Mahesh Patel, 52, is serving four years behind bars for cashing bogus welfare claims belonging to single parents, pensioners and disabled people as part of a national fraud ring.

He worked at the town's main post office in Shenley Road, where he claimed 2,159 benefit cheques worth £278,707 between November 2001 and July 2003.

Until he was jailed for conspiracy to defraud in November, father-of-two Patel lived in a seven-bedroom house in East Lane, Wembley.

Judge Neil Stewart, who presided over the confiscation proceedings at Southwark Crown Court last Friday, said he accepted the Crown's assertion that Patel was involved in every aspect of the fraud.

During the trial, prosecutor Andrew Evans told jurors that the fraudulent orders had originated from order books sent by the Department for Work and Pensions to post offices for collection by customers.
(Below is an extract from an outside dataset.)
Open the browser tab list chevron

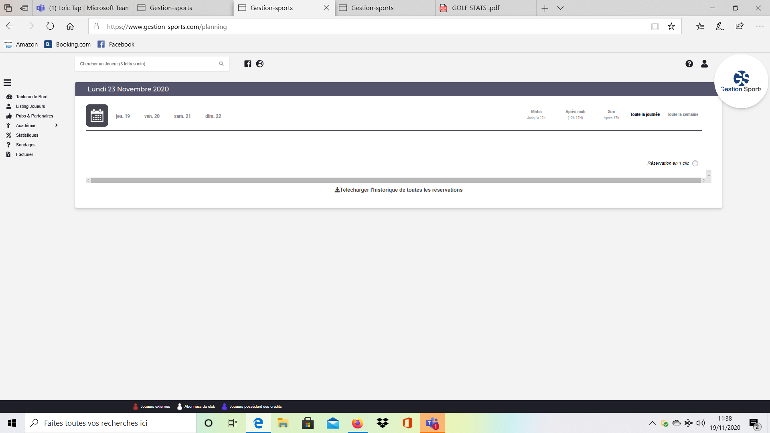tap(560, 8)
"But the customers never received them," said Mr Evans.

"Instead, the orderbooks were intercepted and orders which they contained were subsequently processed at Borehamwood Post Office as if they had been properly presented by customers for encashment, whereas in fact they had not.
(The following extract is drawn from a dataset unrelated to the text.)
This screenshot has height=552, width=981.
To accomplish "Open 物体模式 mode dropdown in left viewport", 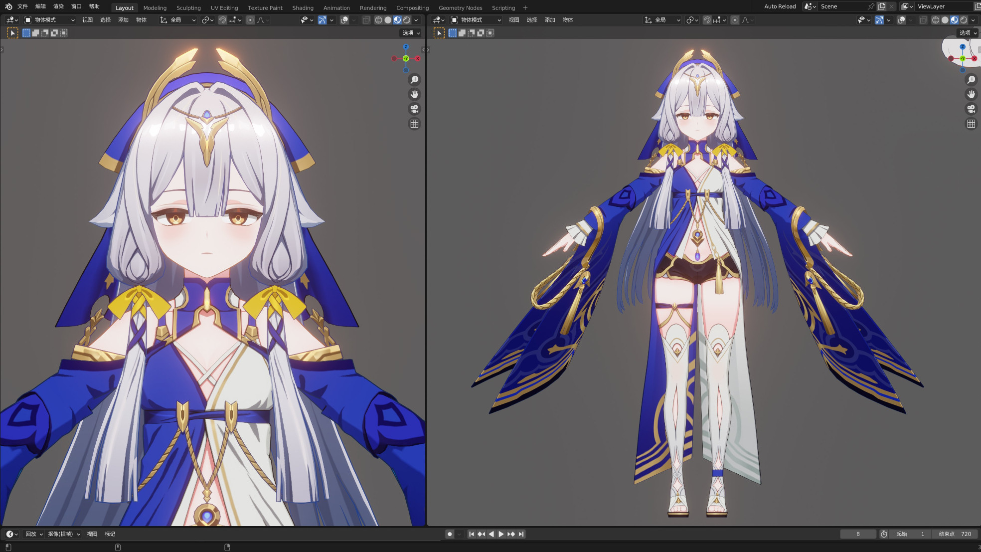I will click(x=50, y=20).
"Many of them would have suffered considerable distress and hardship as a result of the delay caused to the recipient of their benefit payments."

Southwark Crown Court heard the devout Hindu had a reputation for being generous beyond his means' and regularly donated large sums to his local temple.

Patel insisted bogus claimants had targeted his busy post office as an easy way to commit a fraud. He was convicted after a second trial last November and now stands to loose all the money he made from the scam.

Jurors acquitted Patel's two sons, Pratik, 23, and Kunal, 19, and a nephew, Aopit, 18, of any involvement in the scam. They had worked free of charge' as counter clerks at the post office at the time of the conspiracy.

Patel's assets will be assessed at a second hearing on February 27 when a final confiscation figure will also be announced.